From Perplexities of Consciousness by Eric Schwitzgebel, page 125:
Look around a bit. Consider your visual experience as you do. Does it seem to have a center and a periphery, differing somehow in clarity, precision of shape and color, richness of detail? Yes? It seems that way to me too. Now, how broad is that field of clarity? Thirty degees? More? Maybe you are looking at your desk, as I am. Does it seem that a fairly wide swath of the desk (a square foot?) presents itself clearly in experience at any one moment, with th shapes, colors, textures all sharply defined? Most people, when I ask them, dendorse something like that. They are, I think, mistaken.

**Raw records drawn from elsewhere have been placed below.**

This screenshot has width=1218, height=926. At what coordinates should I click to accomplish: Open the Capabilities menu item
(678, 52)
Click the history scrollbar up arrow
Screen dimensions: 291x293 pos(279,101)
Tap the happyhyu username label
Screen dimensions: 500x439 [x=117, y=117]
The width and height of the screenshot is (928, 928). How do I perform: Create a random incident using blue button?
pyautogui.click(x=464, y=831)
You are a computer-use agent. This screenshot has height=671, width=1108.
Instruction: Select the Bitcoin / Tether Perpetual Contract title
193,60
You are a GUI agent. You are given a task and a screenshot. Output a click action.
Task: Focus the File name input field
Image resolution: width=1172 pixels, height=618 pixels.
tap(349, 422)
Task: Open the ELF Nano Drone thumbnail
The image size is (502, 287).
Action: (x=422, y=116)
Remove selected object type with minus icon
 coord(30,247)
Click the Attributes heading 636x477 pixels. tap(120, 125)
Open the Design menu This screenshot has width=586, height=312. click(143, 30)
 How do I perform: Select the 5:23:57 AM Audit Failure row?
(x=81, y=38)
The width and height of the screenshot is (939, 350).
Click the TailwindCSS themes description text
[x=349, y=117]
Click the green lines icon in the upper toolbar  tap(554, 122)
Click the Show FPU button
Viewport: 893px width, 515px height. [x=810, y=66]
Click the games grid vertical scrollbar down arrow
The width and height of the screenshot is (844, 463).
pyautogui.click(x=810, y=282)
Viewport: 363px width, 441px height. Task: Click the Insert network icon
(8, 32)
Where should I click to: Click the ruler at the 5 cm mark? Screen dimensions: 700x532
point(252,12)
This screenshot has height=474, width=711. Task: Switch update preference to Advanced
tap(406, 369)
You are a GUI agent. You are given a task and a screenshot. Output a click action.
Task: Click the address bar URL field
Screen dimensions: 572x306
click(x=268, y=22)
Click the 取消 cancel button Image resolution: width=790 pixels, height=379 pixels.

This is as part of a broader segment where he walks you through to realising just how small your field of clear vision actually is - it looks larger because your eyes are saccading all over the place because vision is actually an active process of looking rather than a passive receipt of a visual field, so you are implicitly using that to fill out a wider visual field.
This is an example of one of the interesting things I've been coming to terms with over the last year or so of personal development: the fact that people can be and usually are completely and totally wrong about their internal and embodied experiences.
(As per usual when I say "people are completely and totally wrong" I want to emphasise that "people" here very much includes me. I've been learning this in large part through becoming fractionally less wrong about my internal experience)
I think one way to understand why we are like this is to think about C++.
(Yes, sorry, this is going to be another slightly strained analogy for how brains are like software development)
C++ is an utter monster of a language. It's large, it doesn't so much have sharp edges as is made from razors glued together, and it's built out of a gradual accretion of features that made sense at the time. The latest C++ standard is 1605 pages long and also costs CHF198. Nobody actually knows the whole thing because every time someone understands C++ in its completion their brain is eaten by creatures from the outer dark. Fortunately this has only ever happened twice.
And yet people write C++. A lot.
How? Well they don't even try to write using the whole thing. They pick a subset of it that is sufficient for their use case and is more or less manageable, and they use that. Often they don't even fully understand the bits they use, because they've got weird edge cases that basically never crop up - or don't crop up at all unless you use features of the language outside of your subset.
Typically when people write C++ together they mostly agree on which subset to use - different people will have different preferences, but they'll largely agree because when you use something your coworkers particularly dislike (even if it's only in "your" code) they'll start having angry words with you.
How are these subsets chosen? Generally, conservatively. You write the bits you know. If someone tells you about something neat you might start using it. If something bad happens, you learn to avoid that feature in future (often without really being able to explain why or what happened). Sometimes standards are codified, but more often than not there is a rough and messy process of negotiation and fumbling around that leads to something approximating a reasonable dialect.
Thus, even though every C++ project potentially has the entire vastness of C++ available to them, in practice they spend the entire time in a tiny subset of it that they are able to cope with.
One thing this subsetting enables people to do is have completely wrong mental models of how things work that just happen to work on the subset in question. Often this is a very good thing because these models are so much simpler than the reality. Thus as well as not requiring you to understand things you don't use, subsetting helps you understand how to work with the bits that you do use by letting you ignore complexity.
Until it doesn't. The nice thing about these simplified but wrong mental models is that they're simple. The bad thing about them is that they're wrong. And then you run into an edge case and discover that the reality is so much weirder and more broken than you had assumed it to be.
Anyway, to cut a long analogy short, life is like this: The actual range of human experience and capability is much more weird and complicated (and, occasionally, richer and more powerful) than we typically experience it as, because trying to keep on top of that all the time is impossible. Instead we've each learned a little subset of the possibilities available to us that mostly works, and we develop these simplified and wrong models of how it works (such as treating our field of clear vision as a simple static view of our visual field rather than a dynamically updated approximation to it). These work great, until some jerk does philosophy to us and forces us to confront how complicated being a human being actually is.